-- Given records follows --

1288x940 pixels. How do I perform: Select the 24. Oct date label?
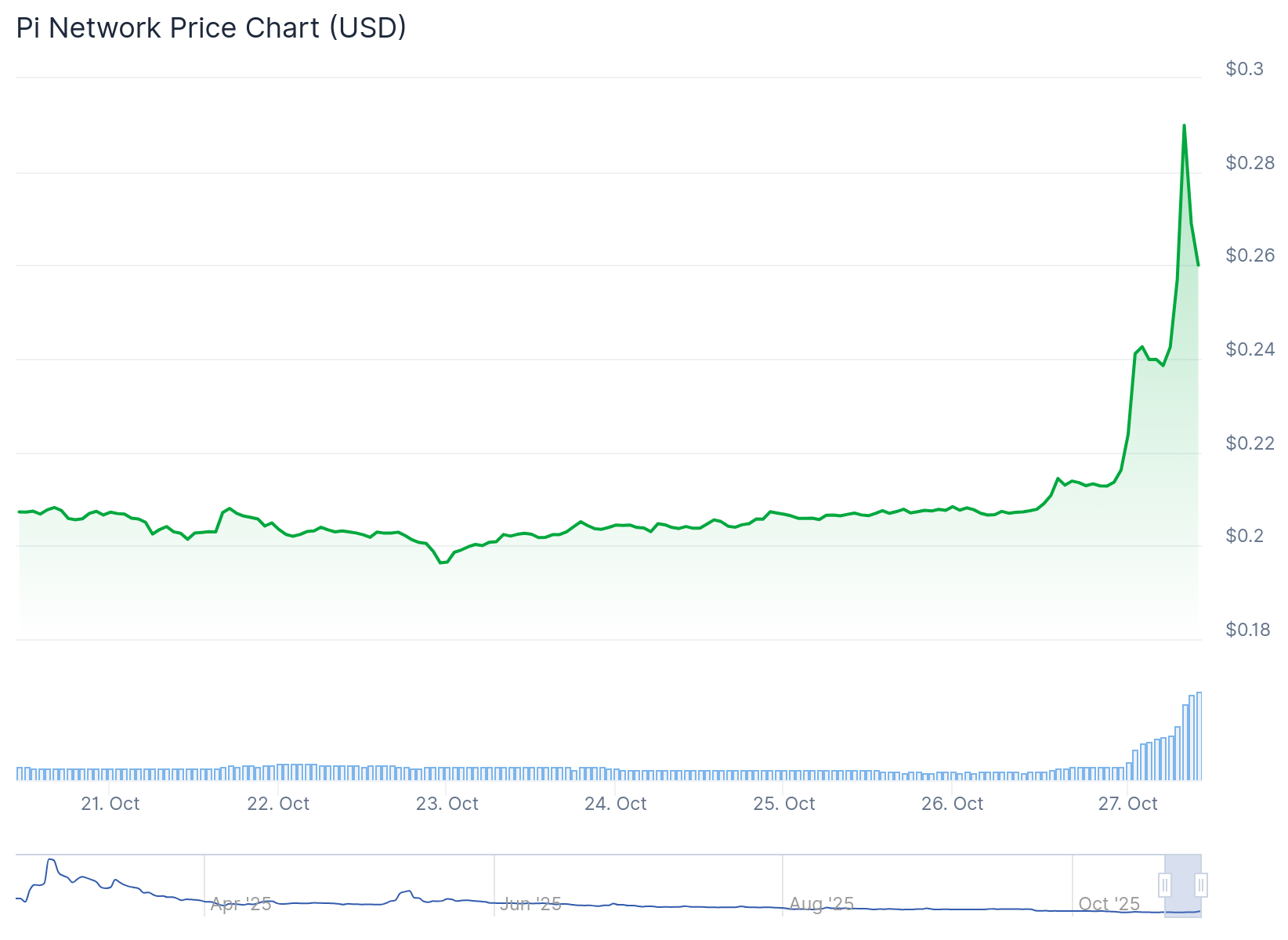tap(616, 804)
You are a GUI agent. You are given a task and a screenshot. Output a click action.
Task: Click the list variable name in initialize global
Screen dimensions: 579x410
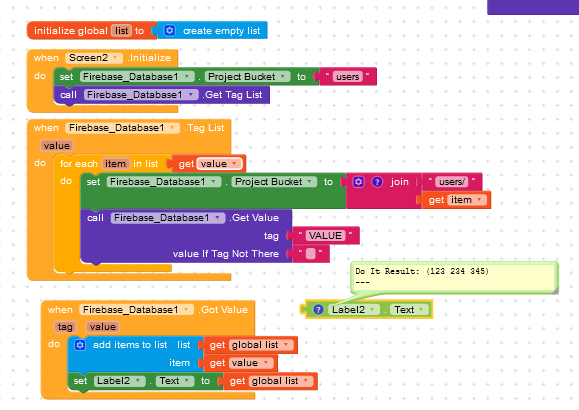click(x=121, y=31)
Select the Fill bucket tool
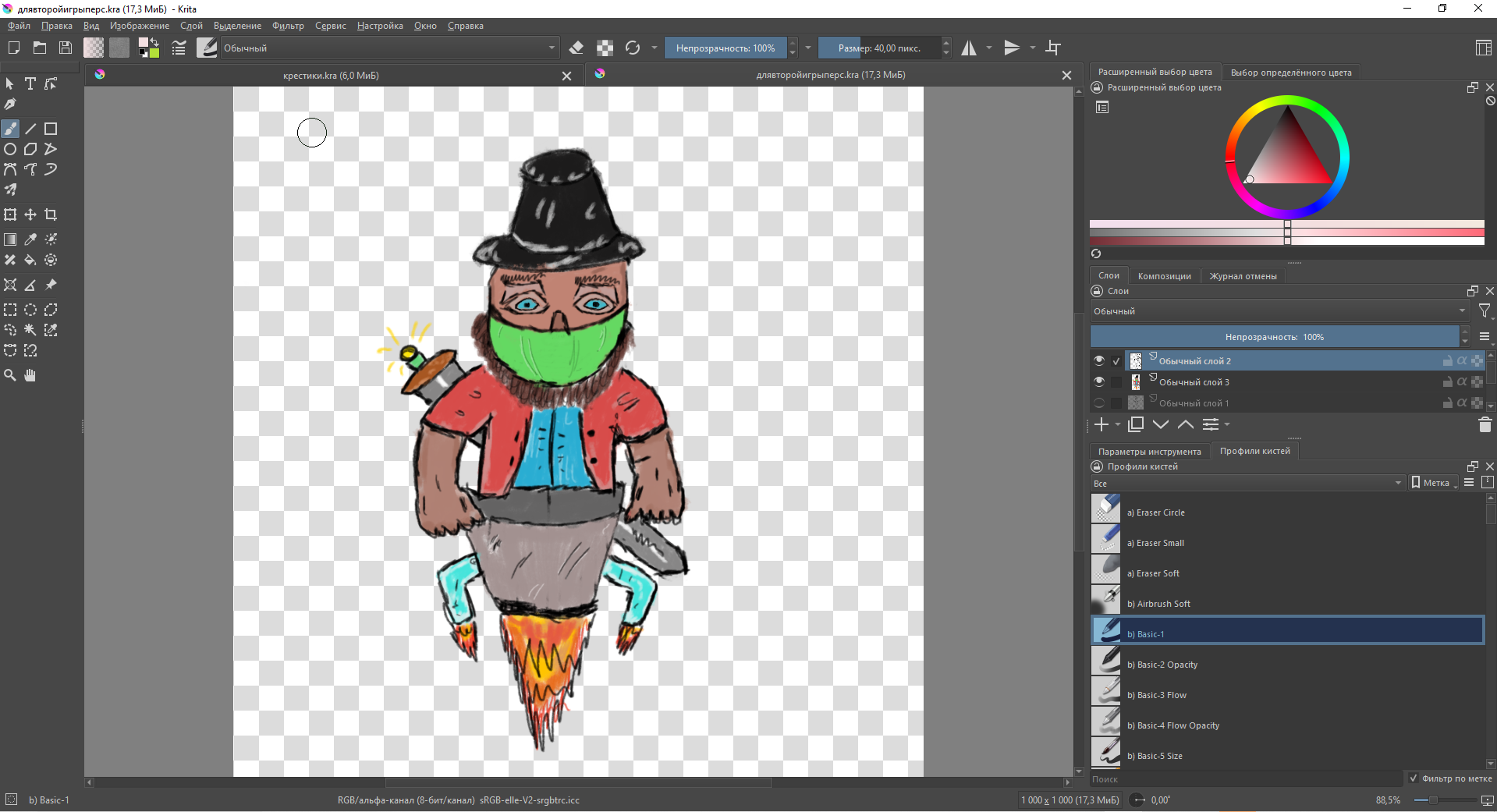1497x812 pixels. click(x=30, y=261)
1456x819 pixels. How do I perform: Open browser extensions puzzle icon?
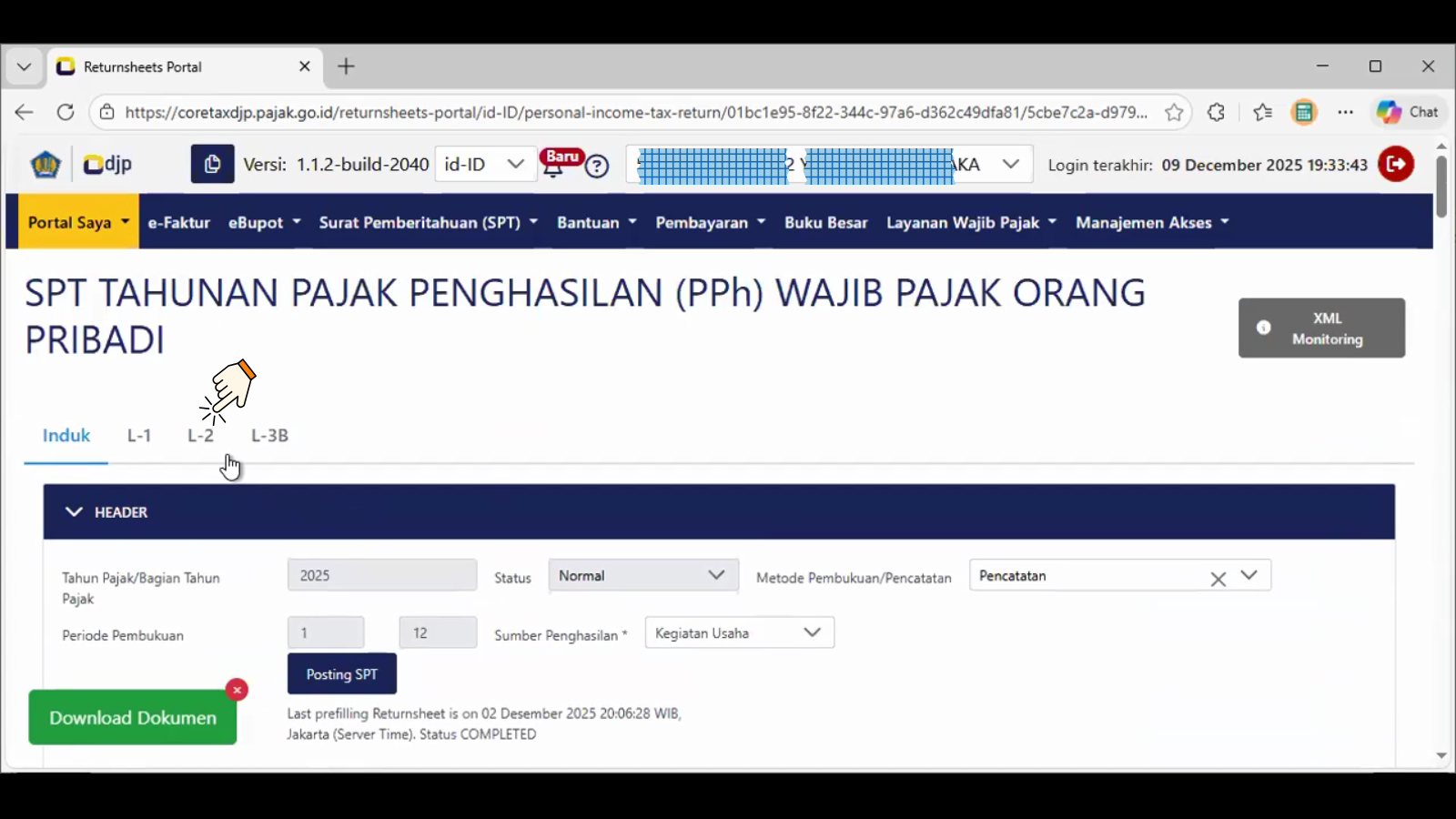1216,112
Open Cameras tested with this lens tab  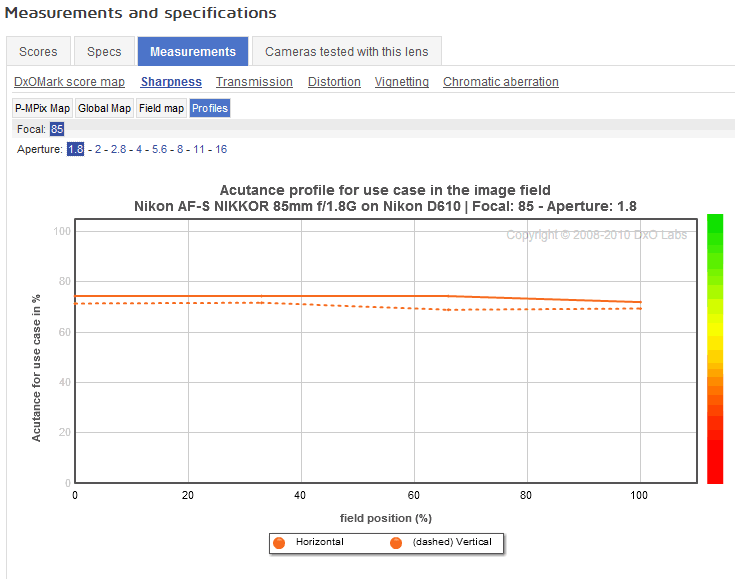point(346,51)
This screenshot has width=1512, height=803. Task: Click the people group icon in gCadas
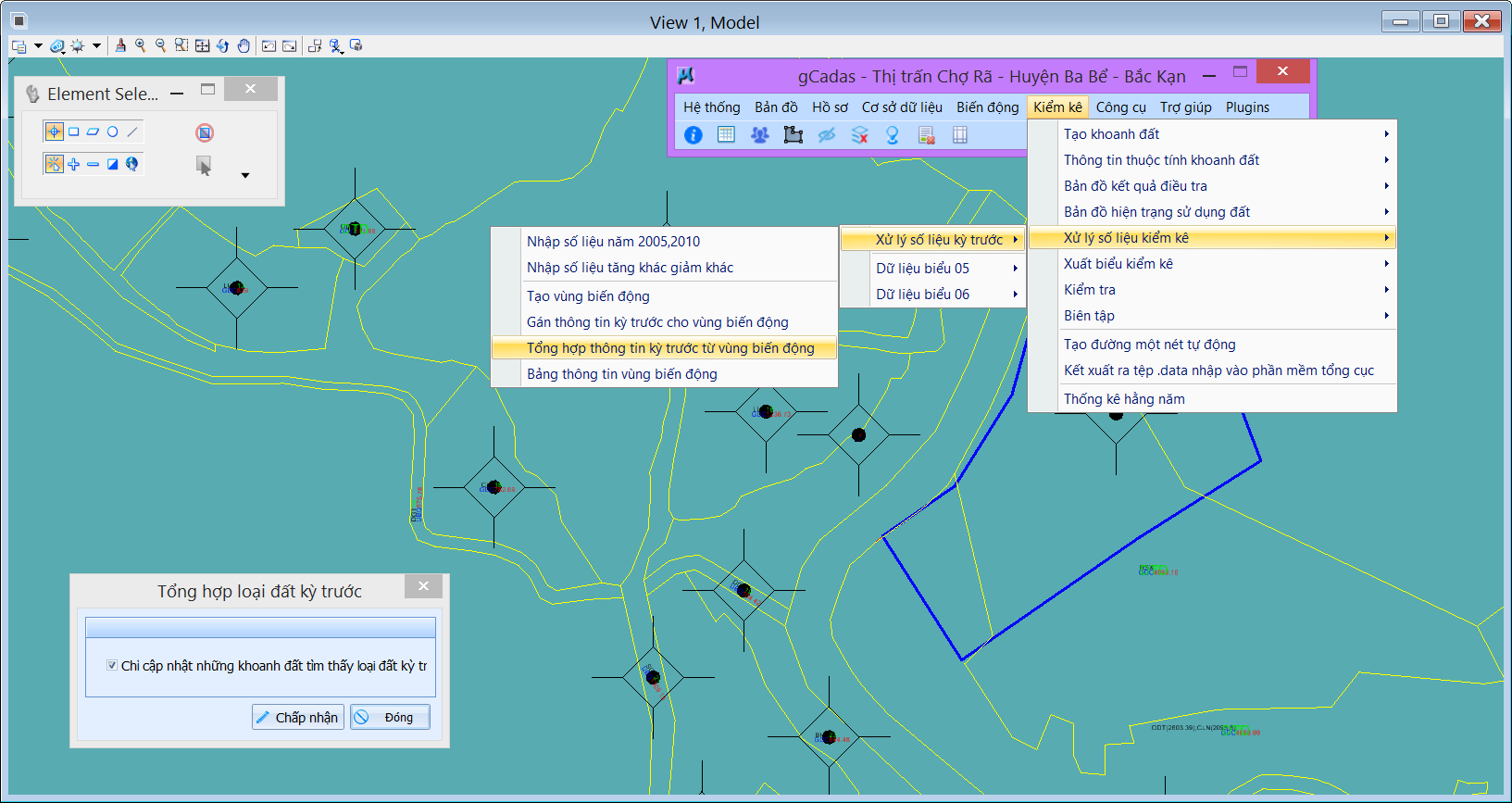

-- Given records concluded --

• [What is required]: Your task is to copy each line of the entries that includes the word "screenshot".

• [The completed task]:
You are a GUI agent. You are given a task and a screenshot. Output a click action.
This screenshot has width=1512, height=803. Task: Click the people group icon in gCadas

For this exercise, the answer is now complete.